**Extrait du document:**
##############################

L’École de la 2ème Chance Normandie s’inscrit pleinement dans les enjeux de la politique de la ville : d’une part, le dispositif cible l’accès à l’emploi et la professionnalisation des jeunes et d’autre part, il concentre les forces vives d’un territoire autour de l’employabilité des jeunes.
Le site retenu du collège Boisrobert est implanté à la Grande Delle, un QPV (Quartier Prioritaire de la politique de la Ville) desservi par des lignes de bus. De plus, il n’est qu’à 10 minutes à pied du cœur de ville et de la cité administrative et culturelle. L’implantation géographique de l’E2C permet également à des jeunes issus d’autres QPV de l’agglomération caennaise d’y accéder par le bais d’un réseau de transports particulièrement actif.

L’implantation de l’E2C à Hérouville Saint-Clair s’inscrit dans une politique municipale pour la jeunesse et l’insertion sociale ambitieuse, pouvez-vous nous en livrer les autres grands axes ? 

La Ville a usé de la clause générale de compétence pour développer une politique d’emploi, d’insertion sociale et professionnelle de proximité. Cette politique, portée par la Ville et son CCAS (Centre Communal d’Action Sociale), en partenariat avec les acteurs de l’emploi et du développement économique du territoire, se décline selon 4 axes.

##############################

**Données fournies:**
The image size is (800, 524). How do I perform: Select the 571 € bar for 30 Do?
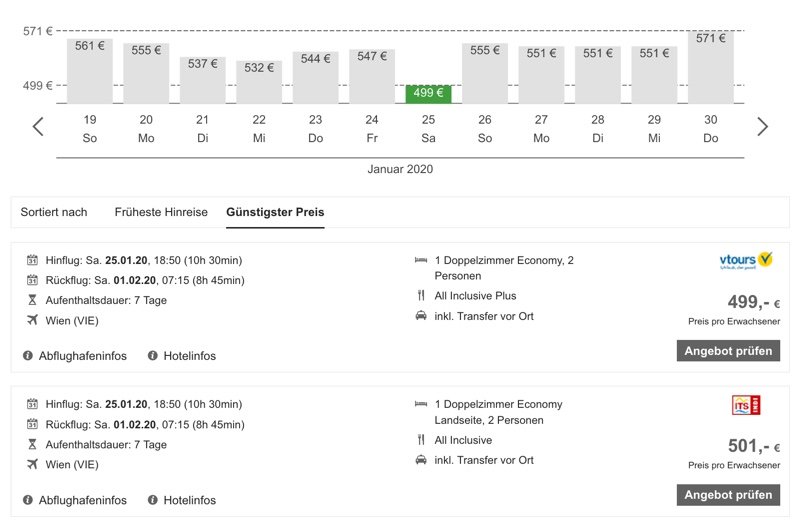click(711, 67)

##############################

Extrayez du texte sur l'École de la 2ème Chance Normandie le passage qui commence par « L’École de la » et se poursuit jusqu'à « transports particulièrement actif. », sans rien y modifier.

L’École de la 2ème Chance Normandie s’inscrit pleinement dans les enjeux de la politique de la ville : d’une part, le dispositif cible l’accès à l’emploi et la professionnalisation des jeunes et d’autre part, il concentre les forces vives d’un territoire autour de l’employabilité des jeunes.
Le site retenu du collège Boisrobert est implanté à la Grande Delle, un QPV (Quartier Prioritaire de la politique de la Ville) desservi par des lignes de bus. De plus, il n’est qu’à 10 minutes à pied du cœur de ville et de la cité administrative et culturelle. L’implantation géographique de l’E2C permet également à des jeunes issus d’autres QPV de l’agglomération caennaise d’y accéder par le bais d’un réseau de transports particulièrement actif.